Thank you for all your comments. I have made my mind up to say something to her on Friday when she comes to babysit for ds while I work - that is assuming she doesn't cancel on me last minute. I'm thinking of saying something along the lines of, "Oh yes, before I forget, the tin of formula? Thanks for such a thoughtful gift, but it won't be of any use to us as my boobs haven't fallen off yet I'm planning to breastfeed this baby the same way I did ds. I'd hate to think of you wasting your money, perhaps you can get a refund?" and then smile sweetly. I envision this happening as I'm on the way out of the door on my way to work, so there can't be a huge fallout, and then if she wants to make a scene about it she can.

She's upset me again today (why do I let her?!) by phoning dh and telling her that she's planning to bring a shepherd's pie up with her on Friday, so your stories of your grandmother really rang true for me, Tiktok, as it feels like she's saying, "You can't provide for my family. It's such a good job I'm here or you'd be screwed." Dh can't understand why I'm so upset about this, he thinks she's just trying to help but it feels like she's trying to muscle in on every aspect of my parenting and home life. I feel like throwing the fucking pie in her face! Yes, I know I have crazy pg hormones going on.

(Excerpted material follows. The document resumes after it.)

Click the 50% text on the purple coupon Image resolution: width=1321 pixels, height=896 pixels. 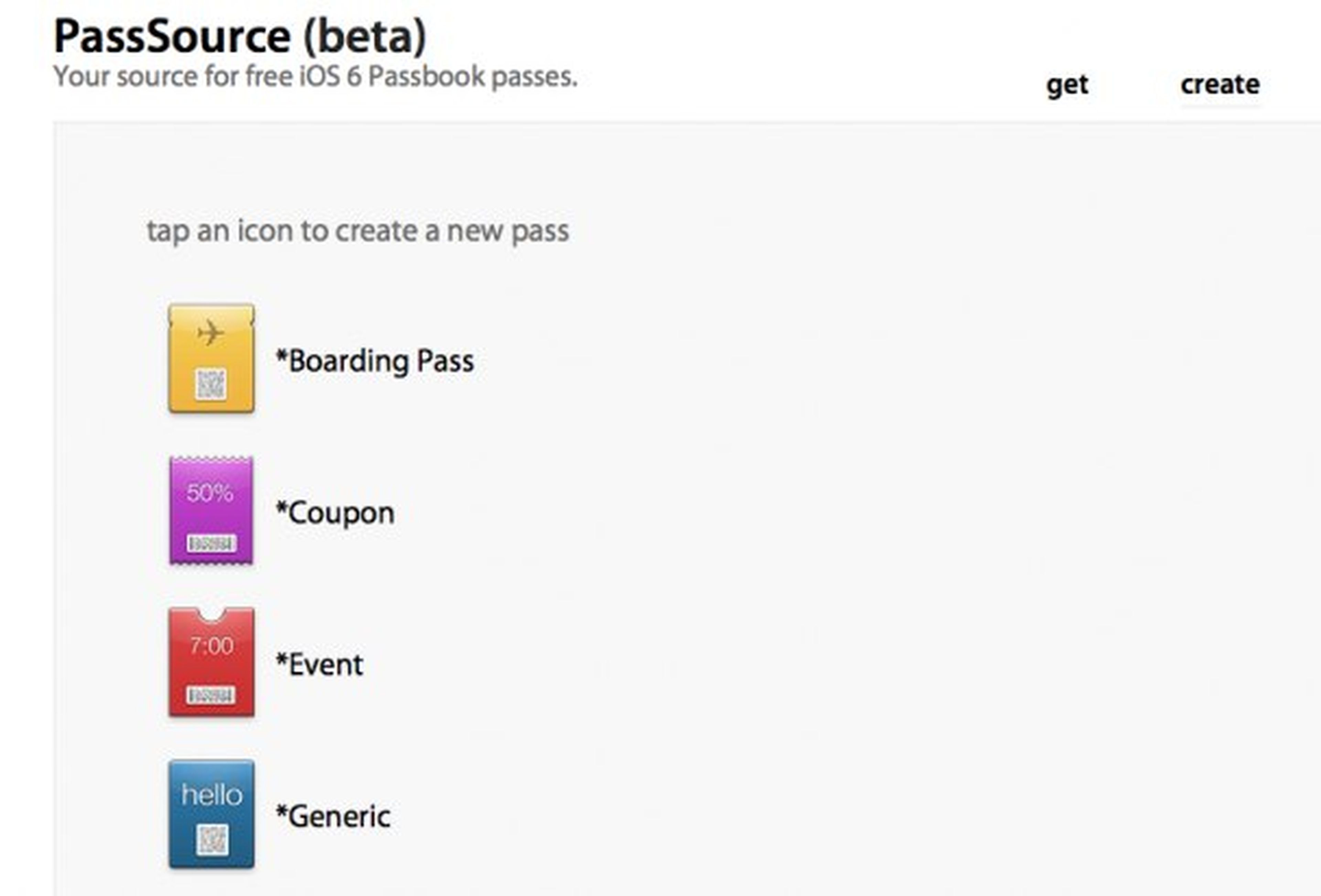pyautogui.click(x=210, y=492)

With the names thing, there was a list of about 6 names, 4 of which we weren't allowed to use (Rose - her own MIL's name, and also my middle name! Miranda - no idea what that's about - Jane and Hannah) and 2 which she would really like us to use (Samia - her best friend's name and Elizabeth - her middle name). I'm sooooo pissed off at her putting Rose on the list, I know she didn't get on with her MIL - and by all accounts she was a difficult lady - but ffs it's my middle name and I happen to quite like it! And if we were to use Elizabeth (which we won't) we would spell it the same way my mother spells it. And what the fuck makes her think I'd call my baby by her best friend's name ffs? Like I don't have any of my own friends to use as namesakes? Or my own family? Argh she drives me mental.

OP posts:
KerryMumbles · 31/12/2008 15:52

This reply has been deleted

Message withdrawn at poster's request.

SoupDragon · 31/12/2008 15:52

Miranda Rose for a girl then

theSuburbanDryad · 31/12/2008 15:54

I'm going to buy my baby this t-shirt and take a lovely picture of her to show MIL!

OP posts:
LiffeyValleyOfTheDolls · 31/12/2008 15:55

Rose Miranda. Cos she hates her MIL more than her DIL right?!

SoupDragon · 31/12/2008 15:55

No no no. THIS!

theSuburbanDryad · 31/12/2008 15:55

I actually really like Miranda as a name for a girl! We won't use it - not because of her but because dh doesn't like it, particularly, and we already have a girl's name chosen! - but it's the fact that she thinks she can dictate to me that pisses me off spectacularly!